Suppose we have some variable in constant or global memory, declared with constant and/or device qualficators. Reading the programming guide, we can find that these variable are

If I’m not wrong I’ve understand that, since these variable are on device, host can’t use them directly, but it has to transfer data from device memory to host memory.

First function does exactly what I expect: copies count byte from symbol to dst. If symbol is a device or constant variable and dst is a pointer to host memory space, in dst I have a copy of symbol and I can read and manage the data.

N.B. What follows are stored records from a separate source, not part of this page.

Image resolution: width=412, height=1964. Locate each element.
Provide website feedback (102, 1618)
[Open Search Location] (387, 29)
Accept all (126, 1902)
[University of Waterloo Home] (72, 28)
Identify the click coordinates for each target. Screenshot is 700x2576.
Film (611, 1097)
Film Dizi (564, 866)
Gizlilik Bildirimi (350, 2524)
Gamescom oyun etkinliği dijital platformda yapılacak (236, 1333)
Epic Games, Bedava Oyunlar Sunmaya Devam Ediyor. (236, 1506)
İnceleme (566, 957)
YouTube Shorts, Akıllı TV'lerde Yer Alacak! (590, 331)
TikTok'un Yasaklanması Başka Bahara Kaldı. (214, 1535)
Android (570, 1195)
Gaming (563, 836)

Second function seems to do the same thing, masking the process of copy of the data. I have only to specify the symbol and the pointer in host memory space, and all work like previous functions.

So, why we have two distinct functions that do the same thing? When I have to use the first, and when the second?

Thanks a lot!

cudaGetSymbolAddress() just gives you the address of the variable, it does not copy any data. cudaMemcpyFromSymbol() corresponds to cudaGetSymbolAddress() followed by cudaMemcpy() from the address returned.

Ok, so the address returned is in device address space right? And what can I do with this? I can’t read content of the variable through this address right?

Can someone give me an example of usage of cudaGetSymbolAddress?

Thanks.

You cannot dereference a device pointer on the host. But you can use cudaMemcpy to copy memory to/from the pointer.

__device__ float g_d_data;

.........

float *d_data;

cudaGetSymbolAddress(&d_data, "g_d_data");

cudaMemcpy(d_data, h_data, cudaMemcpyDefault);

Generally, for device data it is prefereable to use cudaMalloc to dynamically allocate the pointer. That way you can control when memory is allocated and freed and your code is more reusable because isn’t tied to specific global variables. There’s no way to dynamically allocate constant memory, though. However, one can argue that with the L1/L2 cache hierarchy, constant memory is rarely needed anymore.

Ok thanks. But I can’t figure out a scenario where is a good thing the use of cudaGetSymbolAddress…